We suck. That's something Laura and I say to each other a lot. (When we're not telling each other how much we like our writing--see post above.) That's because the We Who Are Outlining A Book often screw over the We Who Will Be Writing The Book.
We're big into outlining. We do a chapter-by-chapter outline together for everything we write, before we head off to write our separate sections. (We then edit each other until we no longer remember who wrote what.) The problem is, when we're outlining and hit a snag, we sometimes tell ourselves "we'll figure it out when we write it." Or we don't notice the snag--which can be an almost book-destroying plot hole--at all.
Then when we're writing, the cries of "we suck" begin.
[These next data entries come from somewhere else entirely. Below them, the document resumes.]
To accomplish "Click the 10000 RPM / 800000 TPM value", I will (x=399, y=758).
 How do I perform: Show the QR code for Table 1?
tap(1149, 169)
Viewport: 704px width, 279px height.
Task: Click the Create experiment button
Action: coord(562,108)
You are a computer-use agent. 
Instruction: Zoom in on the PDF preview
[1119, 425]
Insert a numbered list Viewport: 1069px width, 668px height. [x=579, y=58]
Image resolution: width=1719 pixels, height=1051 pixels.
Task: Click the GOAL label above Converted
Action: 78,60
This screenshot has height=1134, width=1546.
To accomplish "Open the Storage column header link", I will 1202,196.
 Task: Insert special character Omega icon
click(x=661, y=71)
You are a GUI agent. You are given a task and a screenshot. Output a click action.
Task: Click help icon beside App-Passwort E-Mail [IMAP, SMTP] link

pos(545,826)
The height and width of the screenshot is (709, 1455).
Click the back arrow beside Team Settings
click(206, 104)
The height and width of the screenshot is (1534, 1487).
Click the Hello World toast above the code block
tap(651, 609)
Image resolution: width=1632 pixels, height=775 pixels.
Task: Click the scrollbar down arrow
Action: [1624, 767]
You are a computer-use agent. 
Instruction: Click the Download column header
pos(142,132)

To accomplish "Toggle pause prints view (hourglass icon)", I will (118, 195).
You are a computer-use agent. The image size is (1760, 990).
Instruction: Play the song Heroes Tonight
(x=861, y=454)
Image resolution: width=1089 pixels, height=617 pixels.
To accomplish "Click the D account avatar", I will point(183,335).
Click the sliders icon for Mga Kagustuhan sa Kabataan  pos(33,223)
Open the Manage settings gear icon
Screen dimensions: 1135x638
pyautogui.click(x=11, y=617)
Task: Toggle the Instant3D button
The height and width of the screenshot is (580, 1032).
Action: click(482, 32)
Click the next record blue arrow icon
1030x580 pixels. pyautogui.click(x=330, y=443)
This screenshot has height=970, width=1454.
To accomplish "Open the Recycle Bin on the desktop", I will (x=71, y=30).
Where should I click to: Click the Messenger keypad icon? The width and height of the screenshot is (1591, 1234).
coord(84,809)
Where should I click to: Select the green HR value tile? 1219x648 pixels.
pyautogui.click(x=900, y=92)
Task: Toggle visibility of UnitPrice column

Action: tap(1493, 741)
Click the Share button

What were we thinking? How could we have thought we could write a book out of this mess?
I am in this situation today, but on a book I'm writing solo, so I can't even push some of the blame onto Laura. I wrote an outline where some kids come up with a creative fix for an air scrubber on a (simulated) space station. I didn't say what the creative fix was. I decided I'd figure it out in the writing.
Now the book is almost due. I have no creative fix. What pea-brain thought an outline that didn't spell out what the kids would do was acceptable? Why did I do that? Why? WHY?
Because I suck. Somewhere the Me Who Wrote The Outline is sitting on a beach somewhere laughing.
P.S. This has been a procrastination session to avoid thinking about the air scrubber.